In this post, I propose a surprisingly simple alternative: we enshrine DVT into the protocol.
The design
If a validator has >= n times the minimum balance, they are allowed to specify up to n keys and a threshold m, with a maximum of m <= n <= 16. This creates n “virtual identities” that all follow the protocol fully independently, but are always assigned to roles (proposer, committee, p2p subnet) together.
That is, if there are a total of 100000 validators and you have a size-n validator with multiple virtual entitities, and there is a role with t participants (eg. t=1 for proposal, t=16 for FOCIL, t=n/64 for some p2p subsystem that shards nodes into 64 subnets, there is a t/100000 chance that all of your virtual identities will be assigned to that role.
From the perspective of protocol accounting, these virtual identities are grouped into a single “group identity”. That single object is treated as taking some action (eg. making a block, signing) if and only if at least m or the n virtual identities signed off on the action. Based on this, rewards and penalties are assigned.

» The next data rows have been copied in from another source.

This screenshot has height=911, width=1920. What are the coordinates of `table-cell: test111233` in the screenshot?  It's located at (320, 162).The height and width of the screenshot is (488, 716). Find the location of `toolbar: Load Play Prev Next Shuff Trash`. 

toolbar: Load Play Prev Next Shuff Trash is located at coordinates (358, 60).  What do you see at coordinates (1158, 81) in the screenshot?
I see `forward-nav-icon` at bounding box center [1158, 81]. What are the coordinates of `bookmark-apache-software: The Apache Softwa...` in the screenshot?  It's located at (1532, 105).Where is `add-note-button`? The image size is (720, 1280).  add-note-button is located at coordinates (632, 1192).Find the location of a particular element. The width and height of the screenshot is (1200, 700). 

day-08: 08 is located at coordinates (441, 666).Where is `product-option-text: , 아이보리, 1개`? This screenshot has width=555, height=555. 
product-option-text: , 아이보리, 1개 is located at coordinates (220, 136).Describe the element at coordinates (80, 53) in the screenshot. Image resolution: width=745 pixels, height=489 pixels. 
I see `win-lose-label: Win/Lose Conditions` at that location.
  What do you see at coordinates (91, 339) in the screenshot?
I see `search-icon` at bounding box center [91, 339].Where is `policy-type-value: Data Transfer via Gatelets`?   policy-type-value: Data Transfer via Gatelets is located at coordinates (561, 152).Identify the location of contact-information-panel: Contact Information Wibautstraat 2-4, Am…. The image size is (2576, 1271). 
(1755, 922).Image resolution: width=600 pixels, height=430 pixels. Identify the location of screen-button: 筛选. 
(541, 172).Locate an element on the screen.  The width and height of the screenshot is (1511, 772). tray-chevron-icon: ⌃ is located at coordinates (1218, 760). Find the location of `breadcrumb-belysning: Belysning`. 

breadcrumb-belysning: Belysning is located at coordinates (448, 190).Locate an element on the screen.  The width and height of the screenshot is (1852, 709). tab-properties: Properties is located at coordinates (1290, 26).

Hence, if you have an identity with eg. m = 5, n = 7, then if five signatures all attest to a block, you get 100% of the attester reward and your participation is counted, but if four signatures do, you get 0% of the reward and your participation is not counted. Similarly, to slash such a validator, you need to show proof that >= 5 of the nodes votes for A, and >= 5 of the nodes voted for B.
Note that this means that if m <= n/2, slashing is possible without any malfeasance, so such a setting is strongly anti-recommended, and should only be considered in situations where some nodes are normally-offline backups.
Properties
This design is extremely simple from the perspective of a user. DVT staking becomes simply running n copies of a standard client node. The only implementation complexity is block production (or FOCIL production): realistically, a random node would need to be promoted as a primary, and the other nodes sign off on it.
This only adds one round of latency on block and FOCIL production, and no latency on attestation.
This design is easy to adapt to any signature scheme, it does not depend on any arithmetic properties.
This design is intended to have two desirable effects:
- Help security-conscious stakers with medium to high amounts of ETH (both individual whales and institutions) stake in a more secure M-of-N setup, instead of relying on a single node (this also makes it trivial to get more gains in client diversity)
- Help such stakers stake on their own instead of parking their coins with staking providers, significantly increasing the measurable decentralization (eg. Herfindahl index, Nakamoto coefficient) of the Ethereum staking distribution.
It also simplifies participation in existing decentralized staking protocols, reducing the client load and devops experience to something equivalent to the most basic form of solo staking, allowing such protocols to become more decentralized and more diverse in their participation.